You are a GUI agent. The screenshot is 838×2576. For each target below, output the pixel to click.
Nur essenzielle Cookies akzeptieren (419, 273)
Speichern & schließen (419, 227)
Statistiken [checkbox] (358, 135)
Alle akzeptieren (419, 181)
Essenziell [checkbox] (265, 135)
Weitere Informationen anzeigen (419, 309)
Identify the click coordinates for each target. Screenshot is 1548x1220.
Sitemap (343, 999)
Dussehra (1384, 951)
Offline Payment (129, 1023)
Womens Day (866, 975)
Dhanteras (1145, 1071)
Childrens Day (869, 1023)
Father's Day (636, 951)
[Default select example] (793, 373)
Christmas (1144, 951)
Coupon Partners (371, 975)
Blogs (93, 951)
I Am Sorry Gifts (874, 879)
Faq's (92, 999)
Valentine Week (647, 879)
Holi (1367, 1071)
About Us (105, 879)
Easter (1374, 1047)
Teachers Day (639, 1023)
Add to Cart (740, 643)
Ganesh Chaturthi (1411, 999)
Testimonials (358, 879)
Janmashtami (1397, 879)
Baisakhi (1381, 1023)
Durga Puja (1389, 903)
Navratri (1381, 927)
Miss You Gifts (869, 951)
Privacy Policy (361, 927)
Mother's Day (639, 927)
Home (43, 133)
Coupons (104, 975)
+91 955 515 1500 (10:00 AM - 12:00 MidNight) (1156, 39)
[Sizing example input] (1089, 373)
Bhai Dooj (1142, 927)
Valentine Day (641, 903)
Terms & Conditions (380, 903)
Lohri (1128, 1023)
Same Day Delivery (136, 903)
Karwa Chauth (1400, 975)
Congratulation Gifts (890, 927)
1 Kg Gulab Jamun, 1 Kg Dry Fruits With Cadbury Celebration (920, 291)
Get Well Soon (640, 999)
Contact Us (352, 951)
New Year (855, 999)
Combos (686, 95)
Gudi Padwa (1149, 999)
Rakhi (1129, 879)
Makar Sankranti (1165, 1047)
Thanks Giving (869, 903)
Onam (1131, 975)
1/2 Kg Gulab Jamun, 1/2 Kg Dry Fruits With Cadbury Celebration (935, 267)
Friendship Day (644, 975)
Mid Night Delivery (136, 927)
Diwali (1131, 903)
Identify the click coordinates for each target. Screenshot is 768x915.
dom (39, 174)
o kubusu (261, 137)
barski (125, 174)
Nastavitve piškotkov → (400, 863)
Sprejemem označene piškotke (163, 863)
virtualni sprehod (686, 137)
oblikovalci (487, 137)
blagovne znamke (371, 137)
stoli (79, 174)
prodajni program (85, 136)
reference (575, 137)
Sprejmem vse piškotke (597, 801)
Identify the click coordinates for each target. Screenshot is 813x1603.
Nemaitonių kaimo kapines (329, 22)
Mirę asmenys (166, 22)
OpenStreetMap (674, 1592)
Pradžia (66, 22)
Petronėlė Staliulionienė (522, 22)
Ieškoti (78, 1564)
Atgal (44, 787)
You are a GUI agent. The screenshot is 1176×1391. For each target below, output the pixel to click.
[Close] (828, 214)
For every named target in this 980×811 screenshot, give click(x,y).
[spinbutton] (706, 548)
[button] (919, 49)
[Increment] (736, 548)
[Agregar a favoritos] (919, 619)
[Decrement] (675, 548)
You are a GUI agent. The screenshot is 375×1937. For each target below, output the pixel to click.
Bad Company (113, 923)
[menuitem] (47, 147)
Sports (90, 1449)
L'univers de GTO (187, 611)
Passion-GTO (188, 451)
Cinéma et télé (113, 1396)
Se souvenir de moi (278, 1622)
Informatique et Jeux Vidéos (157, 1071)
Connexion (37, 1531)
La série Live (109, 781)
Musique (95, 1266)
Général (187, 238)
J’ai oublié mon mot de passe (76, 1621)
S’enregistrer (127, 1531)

==========

◆ Given problem
Report each line of the data above that contains the string "coordinates", copying the whole line. The match is case-sensitive.

◆ Solution for this task
Identify the click coordinates for each target. Screenshot is 1548x1220.
Identify the click coordinates for each target. Screenshot is 768x915.
Identify the click coordinates for each target. Screenshot is 813x1603.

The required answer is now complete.